:: SOAL LATIHAN ::
Ubah paragraf dalam teks tentang Hari Pendidikan Nasional yang diawali "Hari Pendidikan Nasional (HARDIKNAS) yang diperingati" menjadi daftar poin yang lebih ringkas. Pertahankan fakta-fakta utamanya.

:: TEKS BACAAN ::
Hari Pendidikan Nasional (HARDIKNAS) yang diperingati setiap tanggal 2 mei bukanlah sekedar seremonial tahunan, tetapi momen refleksi tentang sejauh mana pendidikan di negeri ini telah berjalan dan kemana arah yang ingin di tuju. Tanggal ini dipilih untuk menghormati kelahiran Ki Hajar Dewantara, tokoh pelopor pendidikan di Indonesia. Beliau bukan hanya sebagai pendiri Taman Siswa, tetapi juga peletak dasar filosofi pendidikan yang memanusiakan manusia. Gagasan besarnya yang sangat familiar dan masih relevan hingga hari ini adalah: “Ing ngarsa sung tulada, ing madya mangun karsa, tut wuri handayani” semboyan berharga yang kemudian menjadi motto Kementerian Pendidikan dan Kebudayaan RI ini memiliki makna seorang pemimpin harus menjadi contoh yang baik, harus bisa memotivasi orang sekitarnya, dan harus mendukung dan memberi dorongan kepada orang-orang di belakangnya.

:: BAHAN SUMBER ::
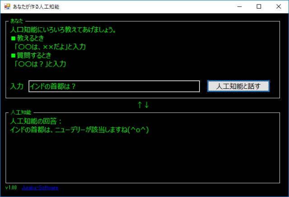Click the green square bullet beside 質問するとき
The height and width of the screenshot is (197, 289).
pos(13,56)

:: JAWABAN LATIHAN ::
- Hardiknas diperingati setiap 2 Mei sebagai momen refleksi tentang perjalanan dan arah pendidikan di Indonesia, bukan sekadar seremoni tahunan.
- Tanggal itu dipilih untuk menghormati kelahiran Ki Hajar Dewantara, tokoh pelopor pendidikan di Indonesia.
- Ki Hajar Dewantara mendirikan Taman Siswa dan meletakkan dasar filosofi pendidikan yang memanusiakan manusia.
- Semboyannya yang masih relevan hingga kini, "Ing ngarsa sung tulada, ing madya mangun karsa, tut wuri handayani", menjadi motto Kementerian Pendidikan dan Kebudayaan RI.
- Makna semboyan itu: pemimpin harus menjadi contoh yang baik, memotivasi orang di sekitarnya, serta mendukung dan mendorong orang-orang di belakangnya.